Thomas Merton was a member of the St. Bonaventure University faculty in 1940 and 1941. The friars in residence at the time offered him significant direction and support in those years right before he went to Kentucky to become a Trappist monk. He went on to write more than 60 books and hundreds of poems touching upon everything from spirituality, to civil rights, to the nuclear arms race.
"The time he spent here at St. Bonaventure formed his foundational understanding of Catholic theology, and friar scholars took time to mentor him," said Sister Margaret, who noted that Merton was influential in life and was also an important voice after his death in 1968. "He was a voice of Catholic monastic spirituality, a voice of someone concerned about the Vietnam War and the beginnings of racial tensions in this country, a voice exploring what Eastern Monasticism has to teach us."
In December of 1941, he entered the Abbey of Gethsemani, a community of monks belonging to the Order of Cistercians of the Strict Observance (Trappists). Although there were certain times of the day devoted to silence, he lectured novices at the monastery. The monastery made allowances for the number of people who wanted to come and confer with him about theology, spiritual life or resistance to the war, according to Sister Margaret. "The paradox is, he was a voice out of a place of silence, and that voice captured the world's imagination about the riches of Christian spirituality. I think he made monastic life attractive in a culture that seemed to have nothing to do with these ancient practices."
The four-day conference will include artistic events, lectures and discussion. Sister Margaret looks forward to having people from across the United States discover the university's library which has so much of Merton's correspondence and manuscripts. "We think that people closer to home may not realize that this extraordinarily influential voice of Catholicism spent significant time here. Anyone who's really interested in his work or his writing, it would pay them to come down and spend a couple of hours in our library."
This will mark the first time in decades that the International Thomas Merton Society is having its biennial conference at St. Bonaventure. Between 200 and 300 hundred people will attend, including scholars, teachers and enthusiasts. Registration is required and organizers are able to accept one-day registrations on a last minute basis.

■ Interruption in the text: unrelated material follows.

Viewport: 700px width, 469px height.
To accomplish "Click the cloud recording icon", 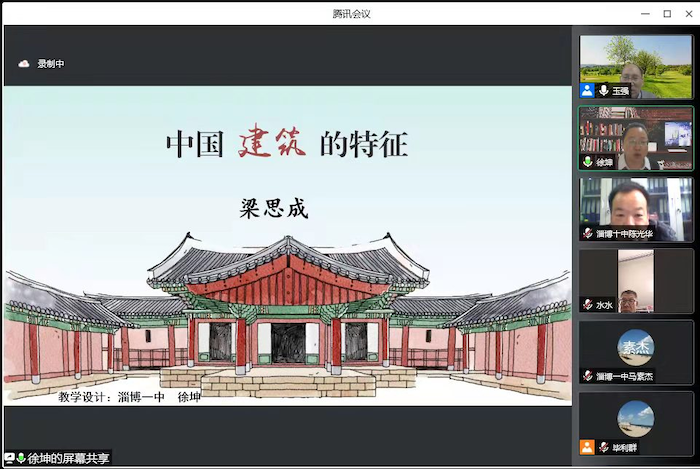I will coord(24,64).
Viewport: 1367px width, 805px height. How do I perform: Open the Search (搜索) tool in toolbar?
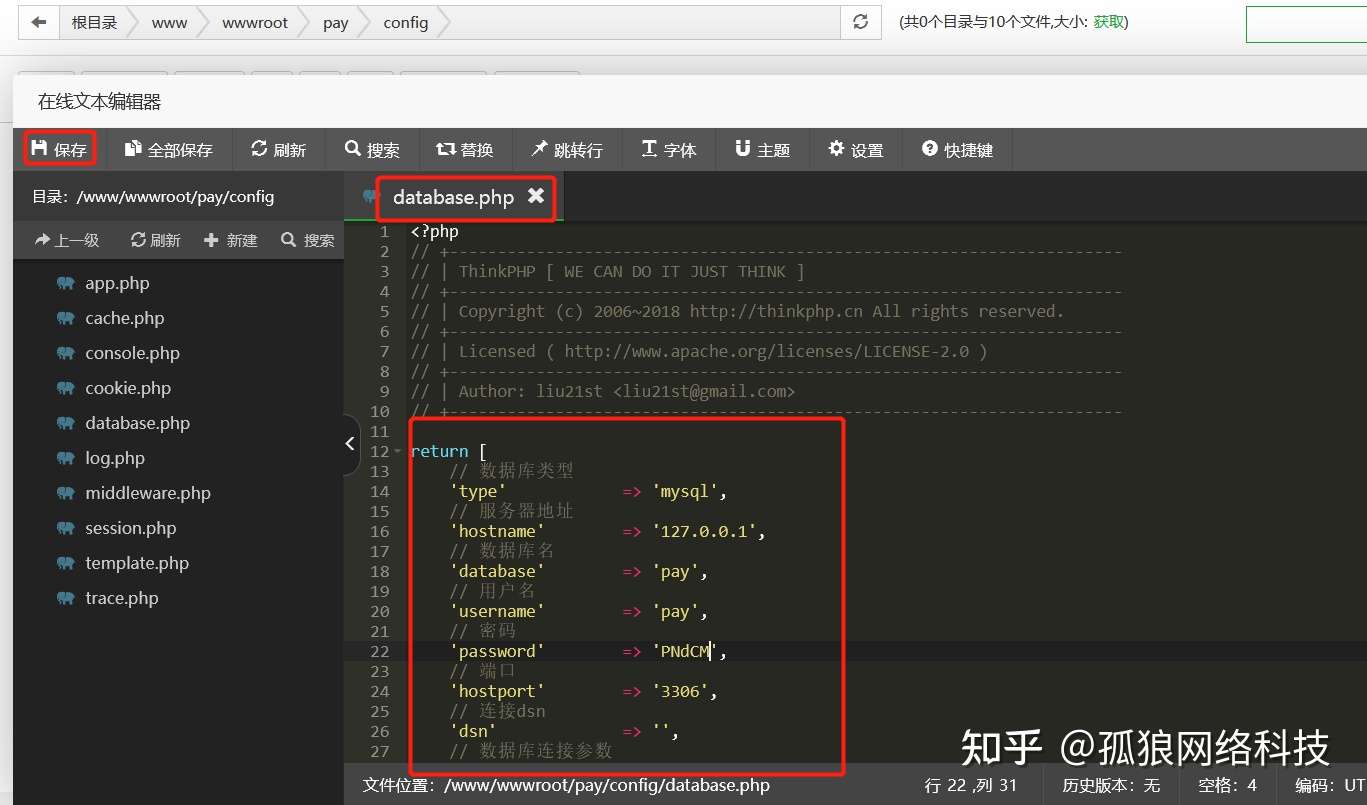click(373, 150)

"It's good for the university in that summer is a really lovely time on the campus and because our own student population is not there, it becomes a wonderful place for conferences on any kind of topic," said Sister Margaret. "We'd like more and more people to recognize that the university is capable of hosting. It also brings people who have not been to the campus to realize that we have a very significant collection of Merton material available."